**Directions for this task**
In the Otsego County article below, write out everything from "It took nearly" down to "fill that position.", swapping "county administrator" for "county manager".

== Page excerpt

It took nearly three decades for Otsego County to agree to change its system of government and to hire a county administrator. Now, in the midst of the coronavirus pandemic and its effects on the county budget, there is no timetable to fill that position.
However, county officials told The Daily Star on Tuesday, Aug. 11, that the position is still valid and will be filled.
"I don't think there has been anything to dissuade the members from wanting this," Board Chair Dave Bliss, R-Cherry Valley, Middlefield, Roseboom, said. "To my knowledge none of the 11 members who voted for it in November have changed their minds. If anything, this has reinforced their opinions."
Since the pandemic began in New York in March, Otsego County representatives have been working to fix a budget deficit made worse by the county's reliance on state aid and sales tax revenue. According to the New York State Association of Counties, Otsego County gets 55% of its revenue from sales tax (37%) and state aid (22%). That is 14% higher than the state average and has left Otsego with a projected deficit of about $12 million in 2020. NYSAC also projects a 2021 loss of between $2.6 and $8.3 million for the county.

====
== Information shown

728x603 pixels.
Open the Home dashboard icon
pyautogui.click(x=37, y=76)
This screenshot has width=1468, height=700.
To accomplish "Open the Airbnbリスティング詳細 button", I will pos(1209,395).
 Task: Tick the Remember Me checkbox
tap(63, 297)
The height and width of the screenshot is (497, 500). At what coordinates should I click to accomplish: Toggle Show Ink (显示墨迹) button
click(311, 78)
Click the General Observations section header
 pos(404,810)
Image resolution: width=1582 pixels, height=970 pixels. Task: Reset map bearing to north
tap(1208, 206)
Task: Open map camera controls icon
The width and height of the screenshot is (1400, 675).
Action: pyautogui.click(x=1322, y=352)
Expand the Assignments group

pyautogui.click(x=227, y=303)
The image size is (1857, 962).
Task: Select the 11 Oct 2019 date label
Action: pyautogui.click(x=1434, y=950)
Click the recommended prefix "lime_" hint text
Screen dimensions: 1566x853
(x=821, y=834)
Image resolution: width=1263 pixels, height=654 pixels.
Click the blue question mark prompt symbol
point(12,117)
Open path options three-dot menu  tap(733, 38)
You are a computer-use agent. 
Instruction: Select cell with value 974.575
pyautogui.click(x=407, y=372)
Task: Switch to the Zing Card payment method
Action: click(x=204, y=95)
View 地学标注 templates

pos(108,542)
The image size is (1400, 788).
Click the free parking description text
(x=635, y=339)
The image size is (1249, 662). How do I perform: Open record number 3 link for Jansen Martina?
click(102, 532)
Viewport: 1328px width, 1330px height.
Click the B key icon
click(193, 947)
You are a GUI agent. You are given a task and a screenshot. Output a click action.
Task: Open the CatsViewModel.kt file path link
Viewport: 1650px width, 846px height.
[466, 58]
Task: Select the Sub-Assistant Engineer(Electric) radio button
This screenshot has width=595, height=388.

====

**Task response**
It took nearly three decades for Otsego County to agree to change its system of government and to hire a county manager. Now, in the midst of the coronavirus pandemic and its effects on the county budget, there is no timetable to fill that position.